> SOURCE EXCERPT
Silverstone finished – British GP returning to…

Dark clouds are gathering over the British Grand Prix after Silverstone Circuit owners, BRDC (British Racing Drivers Club), announced they have strong doubts concerning the financial cost of staging the event.

Silverstone has a contract to host the British Grand Prix until 2026, but it holds a clause that enables Silverstone to get out of the contract. This clause must must activated before this year’s Grand Prix. If activated, this means the UK could go without a Grand Prix after 2016.

BRDC chairman John Grant commented to this situation:

“What might be termed ‘the Elephant in the room’, of course, continues to be the future of the British GP,” he said. “It is widely recognized that no European circuit makes money from running a Grand Prix. We believe Silverstone does better than most, regularly attracting a large and enthusiastic crowd and putting on as good a show as we are allowed to do. Although, even in a good year, the BAP does not generate enough cash to cover its share of the site overheads, our major concern has always been the risk of a bad year.”

To give reader some insight, we would like to mention that the 2016 Grand Prix received  139,000 fans, who witnessed Lewis Hamilton take victory in his home race. Still the event “fell short of budget,” with the 2015 running coming in at a £2m loss. Adding 2016 and 2015 revenue, Silverstone made a loss. Since years they have been struggling to turn a profit.

This news is coming at a time that other venues have started rationalising their F1 investments. An example is the Malaysian Grand Prix. Their contract is under threat once its current contract expires in 2018 due to rising hosting fees and declining ticket sales. The Italian Grand Prix signed a 3 year deal after much difficulty and pressure of organising the Grand Prix at Imola. Although it appears that we’ll see it’s return at Paul Ricard Circuit, the French Grand Prix had ceased to exist already in 2008. The German Grand Prix has been stricken of the 2017 calender, with Hockenheim reluctant to host the race in successive years, also for financial reasons!

Silverstone hosted most of the Formula 1 World Championship race from the 1950 on. Other circuits include Aintree and Brands Hatch. However, Silverstone has always been considered the spiritual home of Formula 1.

The UK government has not intervened in 2003 and 2009 when the circuit faced similar problems. It is highly unlikely them will do so this time.

Meanwhile F1 supremo Bernie Ecclestone has reported to have said: “I don’t see why they [Silverstone] can’t make it work. They get bigger crowds than anywhere else in Europe, and nobody else is complaining.”

Most current teams, including champions Mercedes, are UK based. Force India’s HQ can actually see Silverstone tarmac. The only exceptions are Ferrari, Torro Rosso (Italian based) and Sauber (Swiss based).

Will UK teams go without a home race?

Just to give you a feel of UK alternatives, let’s make a round of possible replacement circuits.

Donington Park

On the 4 of July 2008, Donington Park actually announced they had been awarded the contract to host the British Grand Prix for 10 years from 2010. However, Donington failed to secure the necessary  funding (£135 million development costs. Investments nearly killed off the track completely) to host the race, and its contract was terminated in November 2009.


The failed F1 redesign of 2010

Donington Park’s board has been quick to refute any notion of stepping in to replace Silverstone as the host of the F1 British Grand Prix.

Dataset rows
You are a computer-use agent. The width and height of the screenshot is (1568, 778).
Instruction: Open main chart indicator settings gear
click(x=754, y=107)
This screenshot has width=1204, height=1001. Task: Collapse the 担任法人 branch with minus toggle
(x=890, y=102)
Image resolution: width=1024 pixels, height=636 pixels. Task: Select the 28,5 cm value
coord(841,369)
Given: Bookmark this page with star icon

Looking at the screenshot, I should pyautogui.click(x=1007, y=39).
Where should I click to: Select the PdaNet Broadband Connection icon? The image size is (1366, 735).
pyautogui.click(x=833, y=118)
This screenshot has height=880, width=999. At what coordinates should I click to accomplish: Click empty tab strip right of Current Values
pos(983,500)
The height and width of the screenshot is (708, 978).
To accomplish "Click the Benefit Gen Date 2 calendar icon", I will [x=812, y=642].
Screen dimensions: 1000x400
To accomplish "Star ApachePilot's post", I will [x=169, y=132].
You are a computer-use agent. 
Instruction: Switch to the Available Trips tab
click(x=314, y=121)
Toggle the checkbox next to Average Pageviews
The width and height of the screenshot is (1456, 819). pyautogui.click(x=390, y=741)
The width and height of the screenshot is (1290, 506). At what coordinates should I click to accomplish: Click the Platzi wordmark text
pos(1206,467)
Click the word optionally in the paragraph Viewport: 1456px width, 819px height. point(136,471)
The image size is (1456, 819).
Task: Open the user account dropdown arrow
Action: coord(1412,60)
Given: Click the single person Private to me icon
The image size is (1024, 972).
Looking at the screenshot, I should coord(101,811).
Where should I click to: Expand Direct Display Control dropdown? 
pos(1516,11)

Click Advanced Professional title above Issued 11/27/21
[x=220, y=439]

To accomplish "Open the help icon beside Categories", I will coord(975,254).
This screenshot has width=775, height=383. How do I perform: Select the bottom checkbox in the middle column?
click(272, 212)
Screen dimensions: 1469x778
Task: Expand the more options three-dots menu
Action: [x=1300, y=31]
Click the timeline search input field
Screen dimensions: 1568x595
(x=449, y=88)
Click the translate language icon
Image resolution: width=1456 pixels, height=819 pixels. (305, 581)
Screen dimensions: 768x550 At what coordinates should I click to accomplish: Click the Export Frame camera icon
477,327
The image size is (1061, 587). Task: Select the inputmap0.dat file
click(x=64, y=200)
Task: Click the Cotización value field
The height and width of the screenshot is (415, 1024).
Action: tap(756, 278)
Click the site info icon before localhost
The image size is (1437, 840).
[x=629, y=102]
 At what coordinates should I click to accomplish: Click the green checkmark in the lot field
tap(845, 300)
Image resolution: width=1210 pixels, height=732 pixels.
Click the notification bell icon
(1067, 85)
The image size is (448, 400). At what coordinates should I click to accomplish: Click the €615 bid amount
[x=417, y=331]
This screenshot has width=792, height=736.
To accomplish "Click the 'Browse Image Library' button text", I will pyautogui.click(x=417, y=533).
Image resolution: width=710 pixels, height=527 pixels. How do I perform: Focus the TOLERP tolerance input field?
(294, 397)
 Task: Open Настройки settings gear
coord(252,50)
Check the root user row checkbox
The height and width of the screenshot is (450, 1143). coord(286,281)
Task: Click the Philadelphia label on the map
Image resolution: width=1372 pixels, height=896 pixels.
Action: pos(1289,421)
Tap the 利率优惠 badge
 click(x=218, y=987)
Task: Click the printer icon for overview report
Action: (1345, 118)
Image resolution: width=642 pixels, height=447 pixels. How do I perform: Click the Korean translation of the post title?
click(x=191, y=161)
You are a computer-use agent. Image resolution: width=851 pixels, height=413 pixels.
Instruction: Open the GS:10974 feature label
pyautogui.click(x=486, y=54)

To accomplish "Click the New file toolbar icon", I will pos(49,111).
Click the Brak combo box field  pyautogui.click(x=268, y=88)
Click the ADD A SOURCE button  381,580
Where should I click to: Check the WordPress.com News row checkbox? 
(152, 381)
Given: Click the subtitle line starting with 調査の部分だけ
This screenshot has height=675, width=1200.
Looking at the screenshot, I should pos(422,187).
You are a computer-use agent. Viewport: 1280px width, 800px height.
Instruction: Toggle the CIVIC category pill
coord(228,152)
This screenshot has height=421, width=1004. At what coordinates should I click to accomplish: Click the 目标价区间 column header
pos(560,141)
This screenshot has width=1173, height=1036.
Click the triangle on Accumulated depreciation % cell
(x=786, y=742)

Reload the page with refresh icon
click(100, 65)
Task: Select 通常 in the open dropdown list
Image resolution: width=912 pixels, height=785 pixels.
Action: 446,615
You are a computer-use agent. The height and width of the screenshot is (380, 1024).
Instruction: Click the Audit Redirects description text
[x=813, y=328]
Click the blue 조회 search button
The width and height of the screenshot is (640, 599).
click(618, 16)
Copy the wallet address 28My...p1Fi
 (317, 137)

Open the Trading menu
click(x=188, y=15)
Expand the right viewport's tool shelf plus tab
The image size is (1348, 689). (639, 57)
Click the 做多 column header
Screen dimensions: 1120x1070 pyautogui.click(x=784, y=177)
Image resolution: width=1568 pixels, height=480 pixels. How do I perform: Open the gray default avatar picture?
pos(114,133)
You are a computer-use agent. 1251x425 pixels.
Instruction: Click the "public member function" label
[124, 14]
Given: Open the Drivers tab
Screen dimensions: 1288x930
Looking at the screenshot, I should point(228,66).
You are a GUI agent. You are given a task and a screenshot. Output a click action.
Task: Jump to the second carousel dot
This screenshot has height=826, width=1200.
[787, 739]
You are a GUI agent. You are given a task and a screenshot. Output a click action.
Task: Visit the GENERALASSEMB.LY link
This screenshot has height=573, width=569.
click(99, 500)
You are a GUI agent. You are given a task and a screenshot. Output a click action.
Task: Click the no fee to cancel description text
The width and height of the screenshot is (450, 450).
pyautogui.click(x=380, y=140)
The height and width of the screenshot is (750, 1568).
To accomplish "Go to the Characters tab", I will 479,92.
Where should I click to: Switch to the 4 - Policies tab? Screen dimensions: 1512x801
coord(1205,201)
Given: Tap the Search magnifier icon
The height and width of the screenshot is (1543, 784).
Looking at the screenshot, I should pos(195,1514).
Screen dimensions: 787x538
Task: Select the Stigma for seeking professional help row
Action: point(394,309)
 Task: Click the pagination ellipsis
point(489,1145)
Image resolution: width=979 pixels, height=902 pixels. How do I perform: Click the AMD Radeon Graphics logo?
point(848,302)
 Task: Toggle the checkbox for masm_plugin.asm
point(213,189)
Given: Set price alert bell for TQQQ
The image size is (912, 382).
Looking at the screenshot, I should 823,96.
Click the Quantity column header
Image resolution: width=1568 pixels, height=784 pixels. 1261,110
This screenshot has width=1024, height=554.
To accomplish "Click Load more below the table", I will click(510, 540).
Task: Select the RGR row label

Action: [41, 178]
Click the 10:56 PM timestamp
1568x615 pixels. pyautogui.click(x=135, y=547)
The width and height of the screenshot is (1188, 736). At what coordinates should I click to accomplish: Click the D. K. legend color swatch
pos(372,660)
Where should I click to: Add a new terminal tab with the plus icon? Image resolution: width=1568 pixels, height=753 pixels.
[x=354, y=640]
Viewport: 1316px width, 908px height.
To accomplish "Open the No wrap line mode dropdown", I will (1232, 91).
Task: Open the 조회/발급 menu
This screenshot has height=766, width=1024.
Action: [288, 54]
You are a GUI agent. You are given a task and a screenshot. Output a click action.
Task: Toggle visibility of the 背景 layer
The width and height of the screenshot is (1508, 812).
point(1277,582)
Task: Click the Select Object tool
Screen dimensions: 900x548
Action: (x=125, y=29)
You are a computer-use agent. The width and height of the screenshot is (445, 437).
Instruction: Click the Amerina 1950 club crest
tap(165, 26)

> WHAT YOU HAVE TO DO
Transcribe the Silverstone article from "Just to give" to "in November 2009.". None of the entries matter here.

> RESPONSE BELOW
Just to give you a feel of UK alternatives, let’s make a round of possible replacement circuits.

Donington Park

On the 4 of July 2008, Donington Park actually announced they had been awarded the contract to host the British Grand Prix for 10 years from 2010. However, Donington failed to secure the necessary  funding (£135 million development costs. Investments nearly killed off the track completely) to host the race, and its contract was terminated in November 2009.